Submitted by Longma on Wed, 02/19/2014 - 14:54

In reply to by Tony Willis

[quote=Tony Willis]

Nothing beats seeing them by the thousand in the wild though.

[/quote]

That must be an amazing experience Tony? When would you recommend the best time to see this, given the vagaries of the weather each year? Are they all identical to this on Mt. Parnassus or was this a special selection? C.sieberi is certainly a most beautiful Crocus sp. in all of its forms! smiley

 


Submitted by Tony Willis on Fri, 02/21/2014 - 03:50

In reply to by Longma

Ron

 

I always go the first two weeks in May which has been an ideal time for seeing a lot of different plants. naturally it means missing the early species but  timing is always a compromise.

The  Crocus sieberi on Parnassus are very variable as they are in all their sites. It is a very common plant on the higher mountains and occurs in large numbers when suited. A large area around the ski resort on Parnassus has now been bulldozed and turned into car parks during the economic boom. The area is now the site of many unfinished houses and other failed developments, unsightly,but this has had little effect on the plant populations which  cover many miles of mountainside.

Two pictures of small areas of hillside to illustrate how dense the plants can be. Both are on Kymachalana but the C. sieberi could have been taken in any locations.

  


Submitted by Longma on Fri, 02/21/2014 - 06:27

In reply to by Tony Willis

Thank you for the information and wonderful illustrations Tony.

Nothing so spectacular as those you show here, but a few from the garden today.

'Blue Pearl', 'Cream Beauty', 'Tricolor' and 'Prince Claus'.

 

                        

 

                            


Some autumn flowering crocus in bloom here,

Crocus asumaniae - from seed from NARGS Seedex

Crocus serotinus ssp salzmannii seed from Rafa D. in Spain

Crocus pulchellus growing through a mat of Haplopappus coronipifolius (syn glutinosus)

cheers

fermi

 

 


Just common varieties here... Nice to finally see some colour, nonetheless.

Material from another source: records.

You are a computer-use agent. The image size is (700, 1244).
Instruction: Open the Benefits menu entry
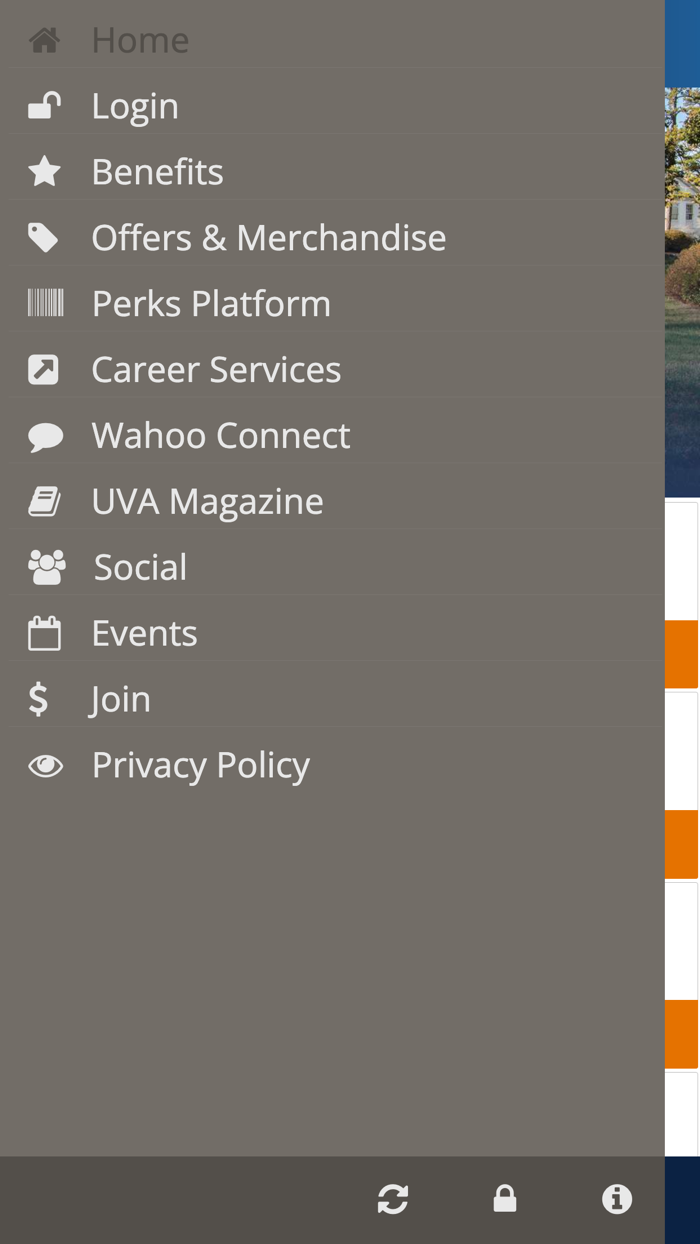157,171
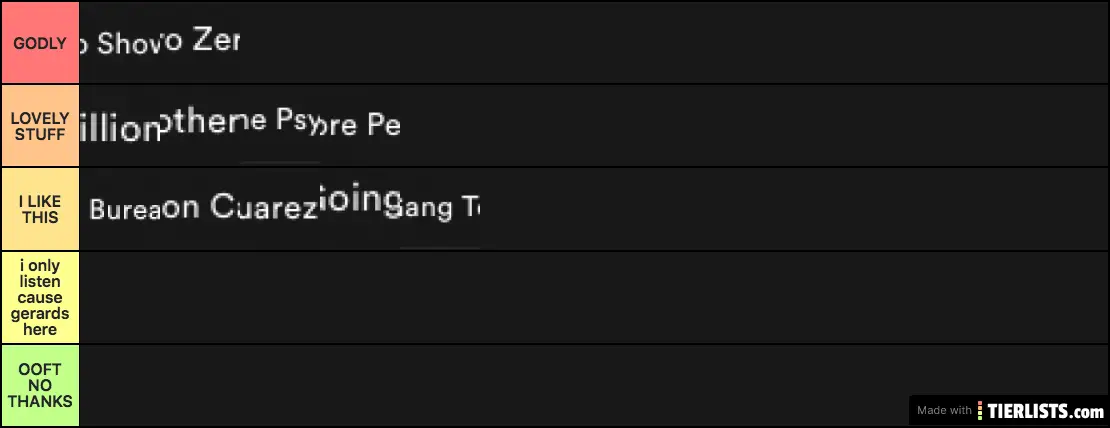Click the green OOFT NO THANKS label

[x=40, y=385]
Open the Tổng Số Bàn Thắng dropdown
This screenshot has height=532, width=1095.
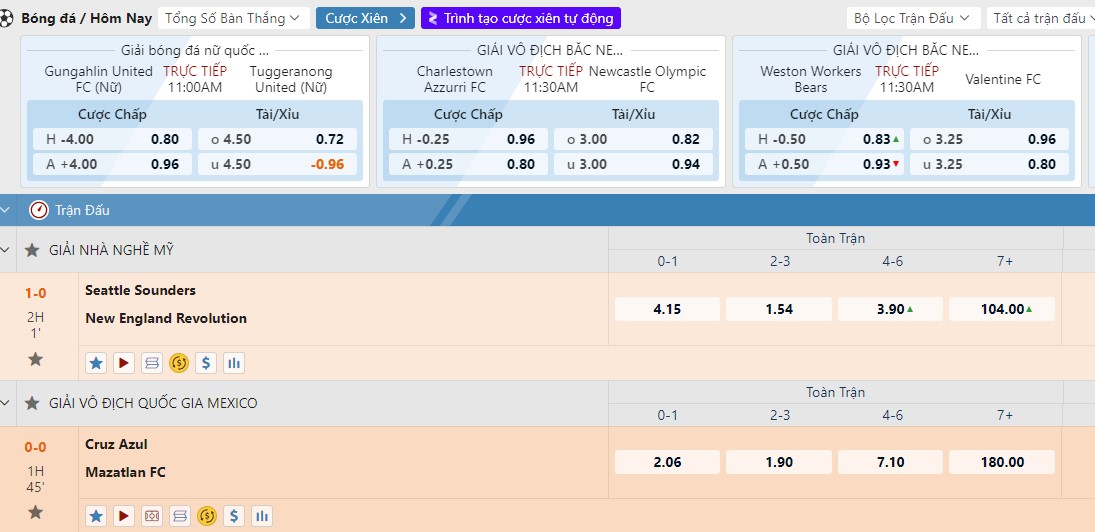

Crocus chrysantha 'Advance'; C. sieberi 'Tricolor'; etc..:

        


Submitted by IMYoung on Tue, 08/12/2014 - 12:29

Crocus Group News

Do you love the genus Crocus?

Why not join the Crocus Group where a new era is beginning?

Tony Goode is joined by new committee members Wim Boens, in Belgium, John Grimshaw in England and Matt Murray in Australia.

The SRGC continues to provide updates to the Crocus Pages http://www.srgc.org.uk/genera/index.php?log=crocus

and a "home from home for the Croconuts" cool

See: http://www.srgc.net/forum/index.php?topic=2643.msg310664#msg310664  for more details.
Contact Tony Goode [email protected] to join and support this group.

 

 

 


Crocus asumaniae JP 88.45, and Crocus boryi.

My leaf-blower broke so I guess I'll have to rake by hand, which I prefer in any case.

Bob

 


Thanks; I seem to notice a distinct change in the weather patterns here, with frost holding off for quite a while (in exchange for awful summer weather...I estimate 275 thunderstorms, plus a tornado, passed over or by our neighborhood this year), hence all the crocus in bloom, instead of frozen. 

Crocus speciosus has seeded itself all over the garden, but when I go to take a picture of one, it's fallen over.